Selling a business is obviously complicated. Finding a seasoned business broker can help you demystify many aspects of buying and selling a business. Ultimately, having the best deal structure and finding the right buyer can be a labyrinthian process. Having the very best professional help in your corner is simply a must.
If you don’t exactly understand what corporate social responsibility (CSR) means, don’t worry. We’ll cover the main points you need to know. CSR is increasingly seen as something that companies of all sizes need to be aware of, so let’s take a closer look at a few of the finer points.
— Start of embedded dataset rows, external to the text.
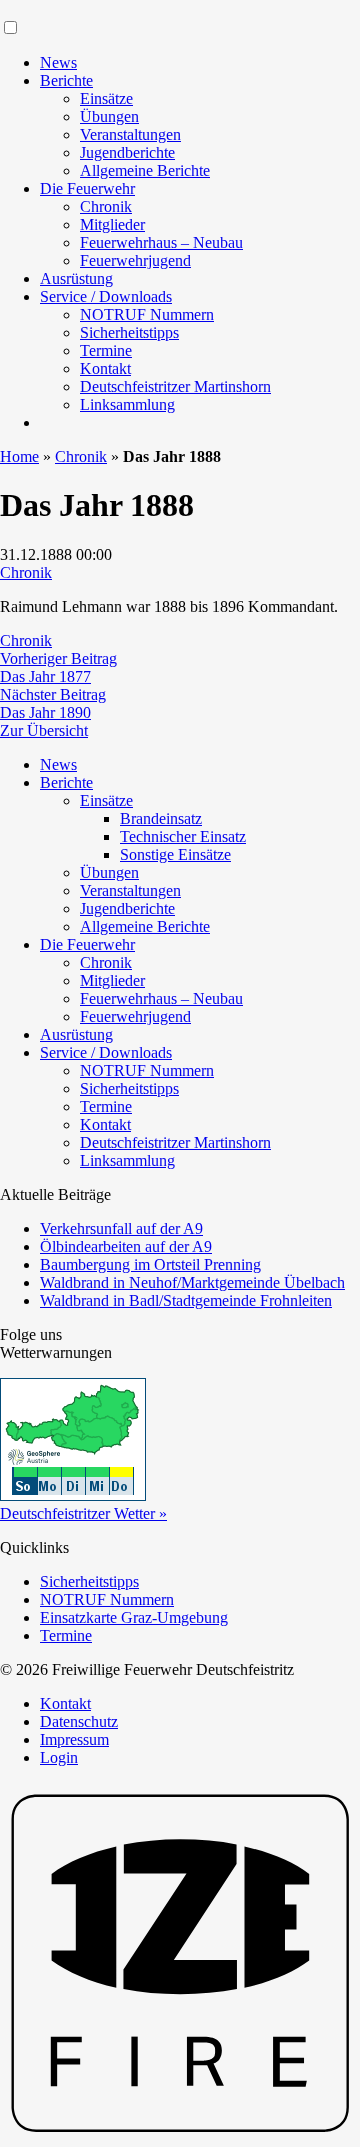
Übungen (109, 116)
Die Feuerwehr (87, 188)
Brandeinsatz (161, 818)
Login (59, 1757)
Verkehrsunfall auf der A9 (121, 1228)
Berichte (66, 80)
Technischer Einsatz (183, 836)
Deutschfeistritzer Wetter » (83, 1513)
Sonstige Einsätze (175, 854)
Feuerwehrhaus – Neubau (161, 242)
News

There are 4 basic pillars in CSR: the community, the environment, the marketplace and the workplace. The community pillar of CSR refers to your company’s contribution to the local community; this contribution can take a variety of forms ranging from financial support to personal involvement.
The second pillar of CSR is the environment. The simple fact is that people around the world are becoming much more environmentally aware. You can be quite certain that a percentage of your customers and/or clients have environmental concerns.
Increasingly, consumers want to know that the companies that they are purchasing from have good environmental practices. There are many ways that businesses can show that they are environmentally aware. They range from recycling and using low-emission and high-mileage vehicles whenever possible to adopting packaging and containers that are environmentally friendly.
The third pillar of CSR is the marketplace. Proper corporate social responsibility includes the responsible utilization of advertising, public relations, and ethical business conduct. Another key element in the marketplace pillar is adopting fair treatment policies towards suppliers and vendors, contractors and shareholders. In other words, the marketplace aspect of CSR means rejecting exploitative business practices in favor of fairer and more equitable business practices.
The final pillar of CSR concerns the workplace. In the workplace pillar, CSR encourages the implementation of fair and equitable treatment of employees, as well as observing workplace safety protocols and embracing equal opportunity employment and labor standards.
Adopting CSR practices in today’s business climate is a prudent decision, as it serves to increase both shareholder and investor interest, while simultaneously encouraging a company’s value. Likewise, embracing CSR practices can make it easier to attract a buyer and that party may be willing to pay a higher selling price.
Typically, buyers want a business that has many of the attributes supported by the four pillars of CSR. Buyers want businesses that enjoy a high level of customer loyalty and have good overall relations with the local community. Additionally, buyers want businesses that have quality relationships with their suppliers and vendors as well as loyal and dependable employees.
Sellers must realize that buyers want products, goods and services that are in line with the current trends of the marketplace and have an eye towards future trends. Finally, buyers want as little “baggage” as possible. You can be certain that buyers don’t want to find any skeletons lurking about in the company closet. The proper utilization of CSR can address all of these concerns and, in the process, make your business more attractive to a potential buyer.